Q4. Do you believe that this course will help you integrating STEM in your teaching? Why?

(Biology teacher, female, Age 26) “I do believe that this course will help me to integrate STEM into my teaching. As a Biology teacher, the content we have explored is already applicable to my curriculum. However, my only hesitation is that I will be unable to do it on my own due to a lack of expertise in mathematics and engineering. We have been exploring waves and their link to biology through the anatomy of the human ear. However, when I am exploring other areas of my curriculum, I am not sure how to integrate STEM.”

(Biology teacher) “I do believe that this course will help me to integrate STEM into my teaching. As a Biology teacher, the content we have explored is already applicable to my curriculum. However, my only hesitation is that I will be unable to do it on my own due to a lack of expertise in mathematics and engineering. We have been exploring waves and their link to biology through the anatomy of the human ear. However, when I am exploring other areas of my curriculum, I am not sure how to integrate STEM.”

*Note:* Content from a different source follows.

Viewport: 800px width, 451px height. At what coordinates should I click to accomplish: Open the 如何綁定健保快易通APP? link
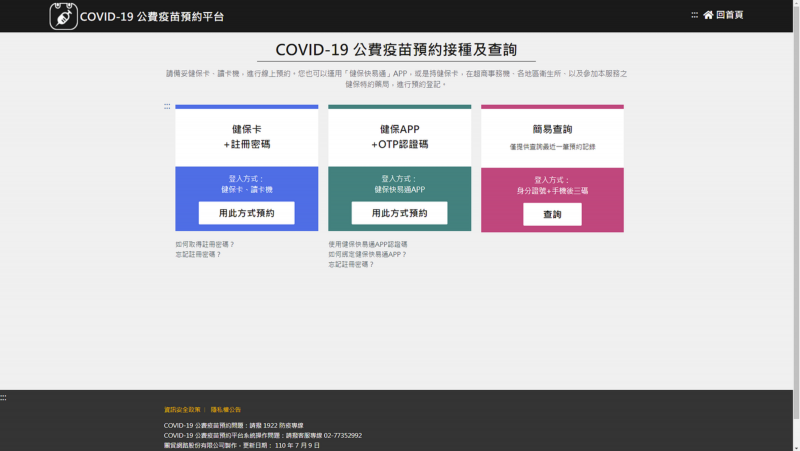pyautogui.click(x=367, y=254)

(General Science/Master’s in Education teacher, Male) “I believe this course is an overstatement of the obvious, but it will look good on my resume.”

(General Science Education teacher, Female, Age 32) “This class has already got me thinking of how I can use STEM in my teaching. At my school I have heard the science teachers taking about stem in their classes and I hope to do the same. I think it can be use in earth science as Professor Barkana showed is with earthquakes. I think it can also be used in life science. Any of the functions and systems of the body can be linked to STEM as Professor Ngoh has shown us. Thinking out sound has made me think about using STEM to look at how we move or how the heart works, or any other function of the body.”

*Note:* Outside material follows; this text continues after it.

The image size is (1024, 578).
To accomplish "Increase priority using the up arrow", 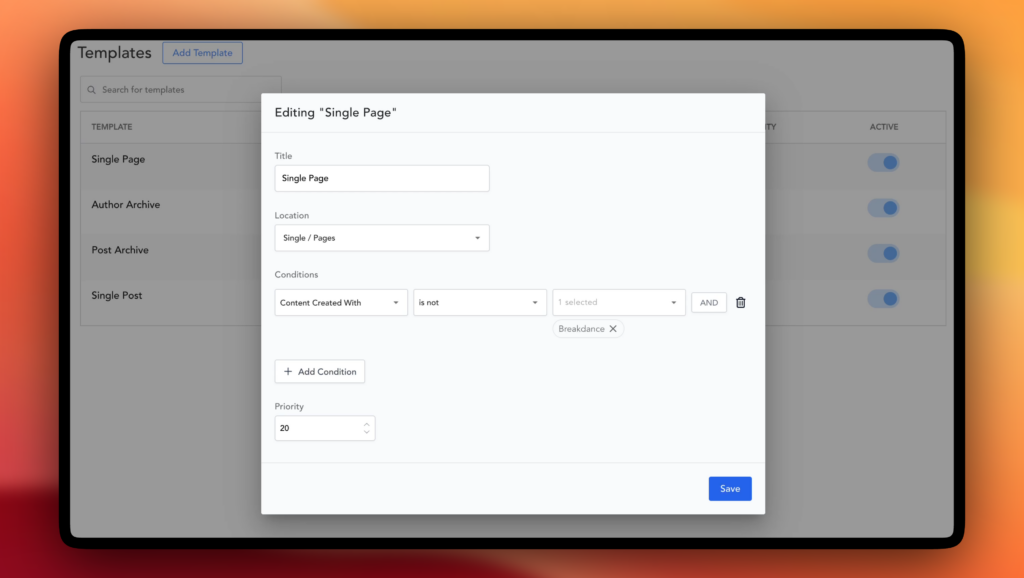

(Biology teacher, Female) “I do believe that this course will help me to integrate STEM into my teaching. As a Biology teacher, the content we have explored is already applicable to my curriculum. However, my only hesitation is that I will be unable to do it on my own due to a lack of expertise in mathematics and engineering. We have been exploring waves and their link to biology through the anatomy of the human ear. However, when I am exploring other areas of my curriculum, I am not sure how to integrate STEM.”

4. Conclusions

Improving teachers’ teaching quality is the most important investment that the higher education schools can make to prepare today’s students for college and career success. In developing a new STEM course, several issues needed to be addressed. First, the students with varying backgrounds as biology, earth sciences, and mathematics majors must be able to understand basic mathematical concepts in order to learn advanced STEM concepts. All of the students revealed or admitted that that they did not have a strong background in math and need recalls for performing basic numeric operations such as the elementary exponential, logarithm, and trigonometric functions. This issue has become a serious drawback, especially in MATLAB applications. A second issue is how to address the time commitment of the students. The students require more time for the MATLAB applications since they do not have a prior knowledge of programming. A change in the curriculum and credit-hours can be made, but this issue remains to be resolved by the authors. The instructors have emphasized cooperation and teamwork, and the students always are reminded to work on their communications skills with their team members. We hope that continues improvement of this course will push whom they need for integrating science, technology, engineering, and mathematics in our school. This will further highlight the relationships and the applications of the knowledge of these subjects into the society today.

ACKNOWLEDGEMENTS

Authors thank the students of EDMM600D STEM for Teacher Educators course for their valuable feedback.